::: RECORDS FOR PROCESSING :::

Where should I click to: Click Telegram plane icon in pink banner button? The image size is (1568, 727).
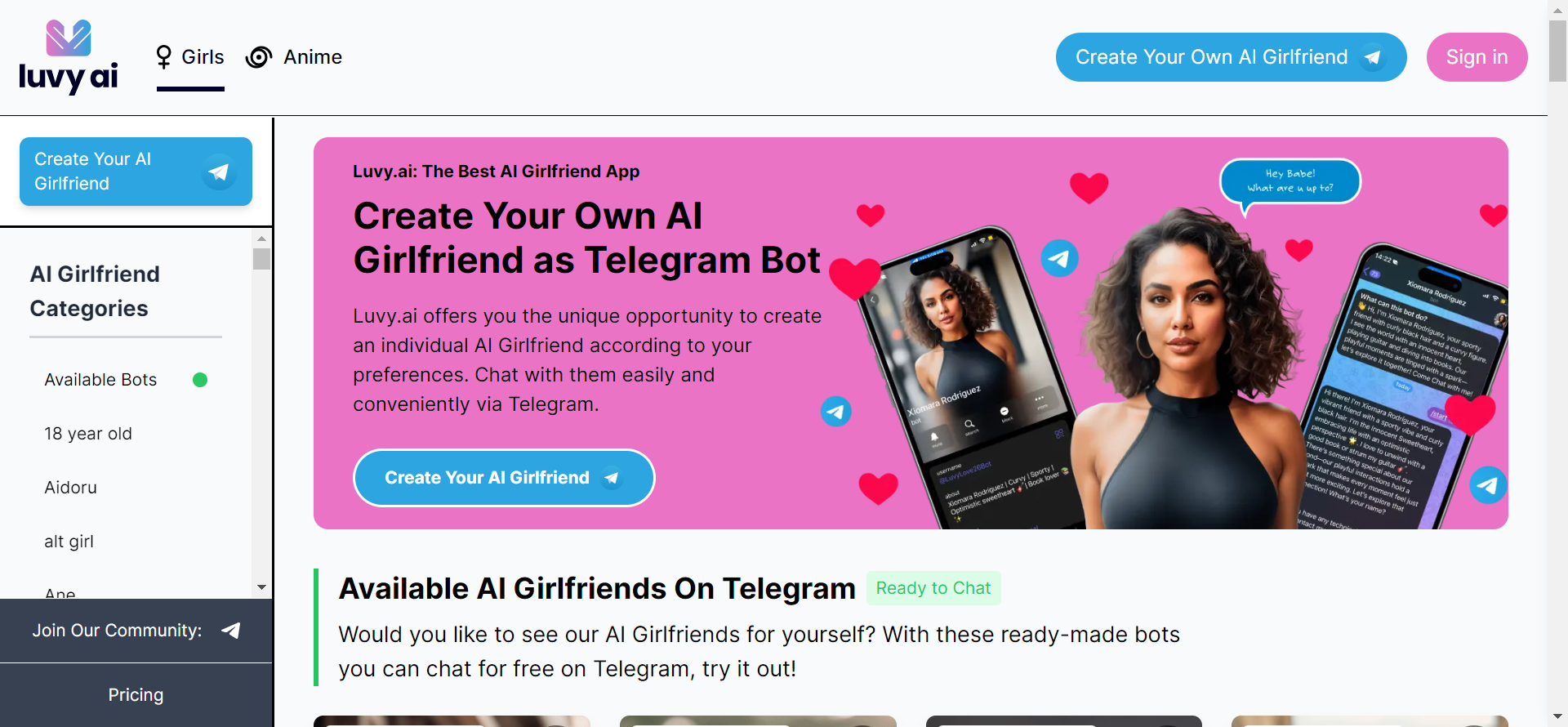click(x=612, y=478)
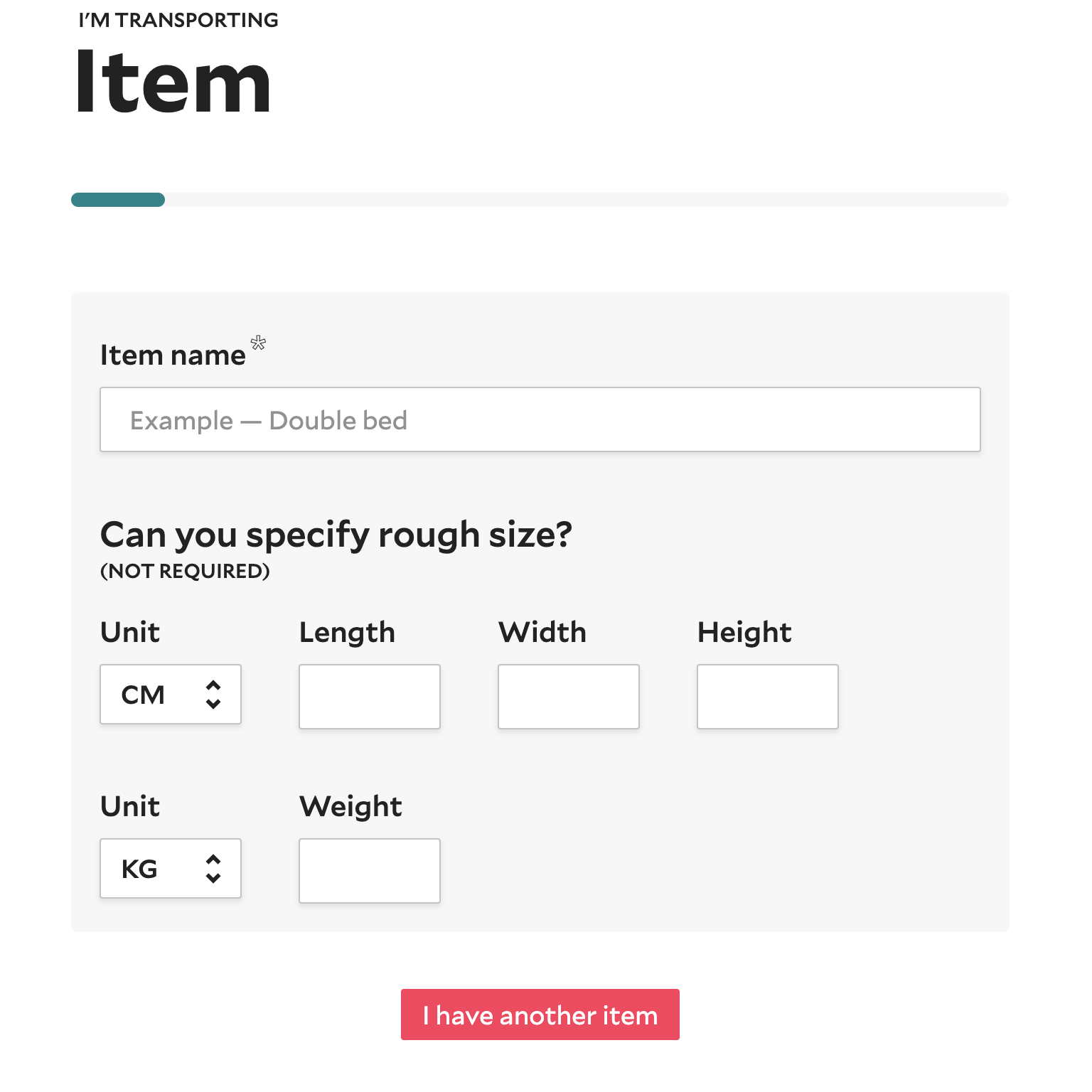The width and height of the screenshot is (1092, 1092).
Task: Click the required asterisk next to Item name
Action: pos(259,343)
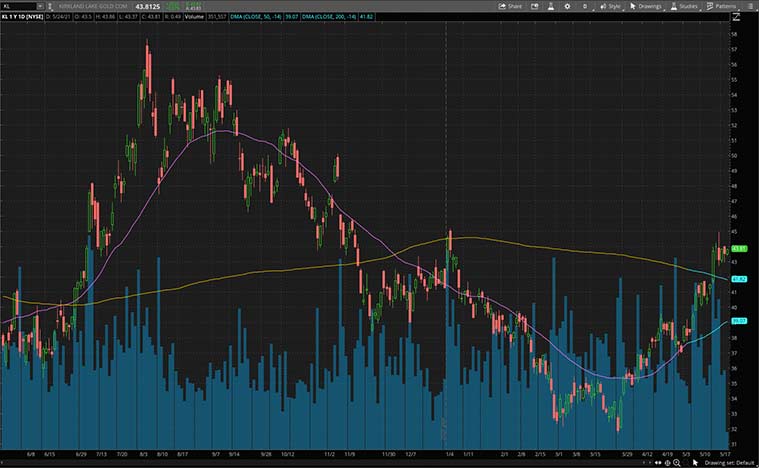This screenshot has height=468, width=759.
Task: Click the hamburger list icon at top right
Action: (751, 6)
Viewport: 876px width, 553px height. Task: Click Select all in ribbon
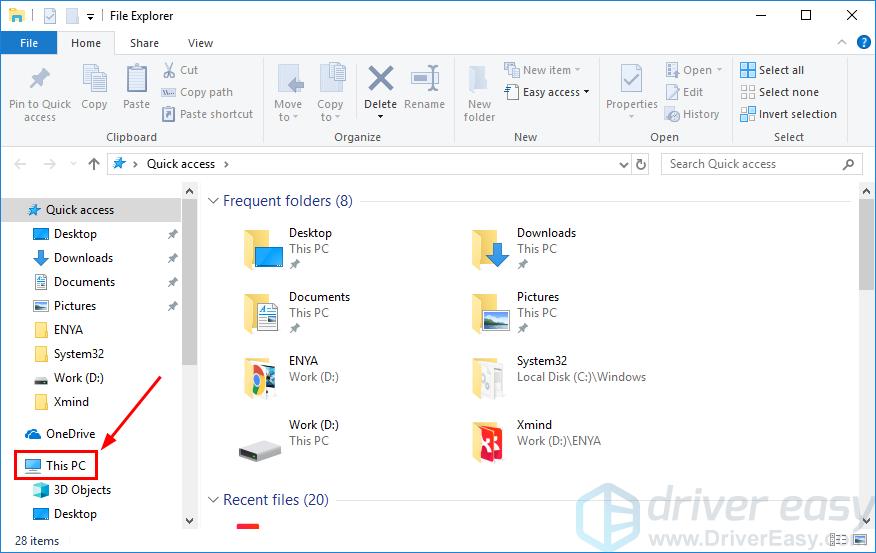tap(772, 70)
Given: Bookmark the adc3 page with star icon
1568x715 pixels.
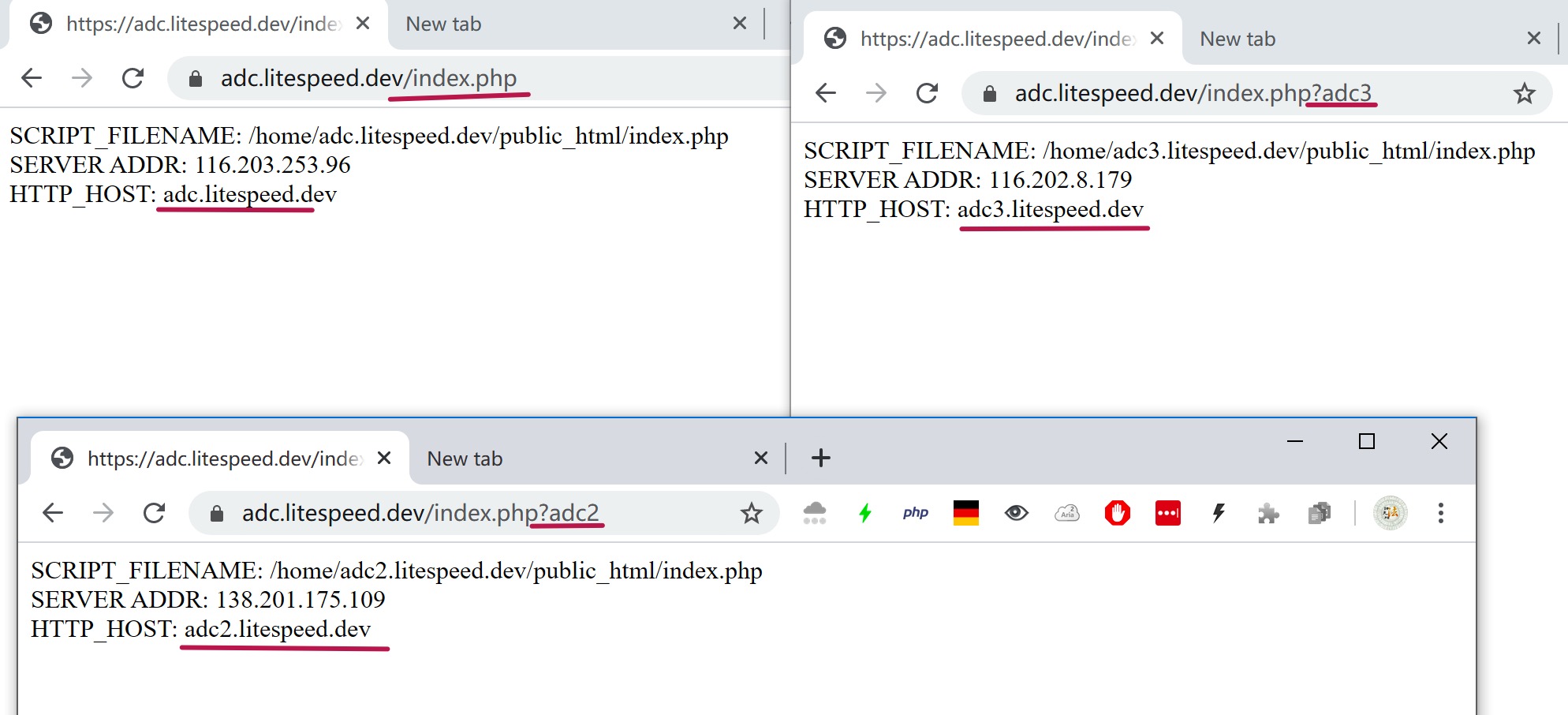Looking at the screenshot, I should pos(1524,94).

:::

All lines from the one with "Given: Bookmark the adc3 page with star icon" through the end of the records above must be reproduced exactly, both ends included, and the pictures must be left out.

• EXPECTED ANSWER:
Given: Bookmark the adc3 page with star icon
1568x715 pixels.
Looking at the screenshot, I should pos(1524,94).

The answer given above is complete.